▶ _YOUR OBJECTIVE_
Turn every line of the entries below into a numbered list, and leave out the blank lines.

Excerpt from a dataset
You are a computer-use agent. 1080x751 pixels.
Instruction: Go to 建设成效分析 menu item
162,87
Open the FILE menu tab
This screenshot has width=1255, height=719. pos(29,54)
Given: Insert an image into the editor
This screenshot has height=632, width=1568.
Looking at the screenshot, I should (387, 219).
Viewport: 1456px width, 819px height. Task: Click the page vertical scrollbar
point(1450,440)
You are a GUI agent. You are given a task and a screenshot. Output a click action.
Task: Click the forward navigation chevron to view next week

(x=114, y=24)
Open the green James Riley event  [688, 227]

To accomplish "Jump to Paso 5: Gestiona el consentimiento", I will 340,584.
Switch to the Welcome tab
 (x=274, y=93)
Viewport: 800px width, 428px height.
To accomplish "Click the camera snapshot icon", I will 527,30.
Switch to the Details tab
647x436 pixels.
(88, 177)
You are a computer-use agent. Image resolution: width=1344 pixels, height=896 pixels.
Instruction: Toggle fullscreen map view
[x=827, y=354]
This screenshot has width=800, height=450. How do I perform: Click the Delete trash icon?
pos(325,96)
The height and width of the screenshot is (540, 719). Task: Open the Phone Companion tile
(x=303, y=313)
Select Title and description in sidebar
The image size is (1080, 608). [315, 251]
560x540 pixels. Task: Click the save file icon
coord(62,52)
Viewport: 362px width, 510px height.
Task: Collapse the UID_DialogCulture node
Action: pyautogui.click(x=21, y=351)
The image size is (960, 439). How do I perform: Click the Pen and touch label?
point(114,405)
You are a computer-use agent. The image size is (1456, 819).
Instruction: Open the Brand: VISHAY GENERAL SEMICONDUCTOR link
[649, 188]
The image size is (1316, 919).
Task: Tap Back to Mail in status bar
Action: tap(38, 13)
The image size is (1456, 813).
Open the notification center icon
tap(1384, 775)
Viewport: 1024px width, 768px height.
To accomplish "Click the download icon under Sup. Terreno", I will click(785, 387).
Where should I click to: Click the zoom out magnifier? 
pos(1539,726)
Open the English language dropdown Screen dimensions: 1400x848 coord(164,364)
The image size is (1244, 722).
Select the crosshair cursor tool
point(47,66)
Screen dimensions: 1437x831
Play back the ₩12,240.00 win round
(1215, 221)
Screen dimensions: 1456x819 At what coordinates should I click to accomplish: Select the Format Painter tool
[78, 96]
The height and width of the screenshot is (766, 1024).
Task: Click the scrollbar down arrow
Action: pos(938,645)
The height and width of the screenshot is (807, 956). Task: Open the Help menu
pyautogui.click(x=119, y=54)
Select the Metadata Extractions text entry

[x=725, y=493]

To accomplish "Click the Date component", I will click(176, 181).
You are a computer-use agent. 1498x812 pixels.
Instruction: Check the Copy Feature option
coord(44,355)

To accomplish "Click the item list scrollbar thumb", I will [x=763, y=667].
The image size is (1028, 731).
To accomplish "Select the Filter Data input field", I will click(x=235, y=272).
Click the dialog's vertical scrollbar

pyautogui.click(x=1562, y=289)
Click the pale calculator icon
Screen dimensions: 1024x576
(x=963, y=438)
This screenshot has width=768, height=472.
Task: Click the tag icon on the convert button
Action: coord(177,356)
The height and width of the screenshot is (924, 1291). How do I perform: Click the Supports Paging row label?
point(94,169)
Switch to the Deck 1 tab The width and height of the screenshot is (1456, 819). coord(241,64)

▶ _TASK ANSWER_
1. You are a computer-use agent. 1080x751 pixels.
2. Instruction: Go to 建设成效分析 menu item
3. 162,87
4. Open the FILE menu tab
5. This screenshot has width=1255, height=719. pos(29,54)
6. Given: Insert an image into the editor
7. This screenshot has height=632, width=1568.
8. Looking at the screenshot, I should (387, 219).
9. Viewport: 1456px width, 819px height. Task: Click the page vertical scrollbar
10. point(1450,440)
11. You are a GUI agent. You are given a task and a screenshot. Output a click action.
12. Task: Click the forward navigation chevron to view next week
13. (x=114, y=24)
14. Open the green James Riley event  [688, 227]
15. To accomplish "Jump to Paso 5: Gestiona el consentimiento", I will 340,584.
16. Switch to the Welcome tab
17.  (x=274, y=93)
18. Viewport: 800px width, 428px height.
19. To accomplish "Click the camera snapshot icon", I will 527,30.
20. Switch to the Details tab
21. 647x436 pixels.
22. (88, 177)
23. You are a computer-use agent. Image resolution: width=1344 pixels, height=896 pixels.
24. Instruction: Toggle fullscreen map view
25. [x=827, y=354]
26. This screenshot has width=800, height=450. How do I perform: Click the Delete trash icon?
27. pos(325,96)
28. The height and width of the screenshot is (540, 719). Task: Open the Phone Companion tile
29. (x=303, y=313)
30. Select Title and description in sidebar
31. The image size is (1080, 608). [315, 251]
32. 560x540 pixels. Task: Click the save file icon
33. coord(62,52)
34. Viewport: 362px width, 510px height.
35. Task: Collapse the UID_DialogCulture node
36. Action: pyautogui.click(x=21, y=351)
37. The image size is (960, 439). How do I perform: Click the Pen and touch label?
38. point(114,405)
39. You are a computer-use agent. The image size is (1456, 819).
40. Instruction: Open the Brand: VISHAY GENERAL SEMICONDUCTOR link
41. [649, 188]
42. The image size is (1316, 919).
43. Task: Tap Back to Mail in status bar
44. Action: tap(38, 13)
45. The image size is (1456, 813).
46. Open the notification center icon
47. tap(1384, 775)
48. Viewport: 1024px width, 768px height.
49. To accomplish "Click the download icon under Sup. Terreno", I will click(785, 387).
50. Where should I click to: Click the zoom out magnifier? 
51. pos(1539,726)
52. Open the English language dropdown Screen dimensions: 1400x848 coord(164,364)
53. The image size is (1244, 722).
54. Select the crosshair cursor tool
55. point(47,66)
56. Screen dimensions: 1437x831
57. Play back the ₩12,240.00 win round
58. (1215, 221)
59. Screen dimensions: 1456x819 At what coordinates should I click to accomplish: Select the Format Painter tool
60. [78, 96]
61. The height and width of the screenshot is (766, 1024).
62. Task: Click the scrollbar down arrow
63. Action: pos(938,645)
64. The height and width of the screenshot is (807, 956). Task: Open the Help menu
65. pyautogui.click(x=119, y=54)
66. Select the Metadata Extractions text entry
67. [x=725, y=493]
68. To accomplish "Click the Date component", I will click(176, 181).
69. You are a computer-use agent. 1498x812 pixels.
70. Instruction: Check the Copy Feature option
71. coord(44,355)
72. To accomplish "Click the item list scrollbar thumb", I will [x=763, y=667].
73. The image size is (1028, 731).
74. To accomplish "Select the Filter Data input field", I will click(x=235, y=272).
75. Click the dialog's vertical scrollbar
76. pyautogui.click(x=1562, y=289)
77. Click the pale calculator icon
78. Screen dimensions: 1024x576
79. (x=963, y=438)
80. This screenshot has width=768, height=472.
81. Task: Click the tag icon on the convert button
82. Action: coord(177,356)
83. The height and width of the screenshot is (924, 1291). How do I perform: Click the Supports Paging row label?
84. point(94,169)
85. Switch to the Deck 1 tab The width and height of the screenshot is (1456, 819). coord(241,64)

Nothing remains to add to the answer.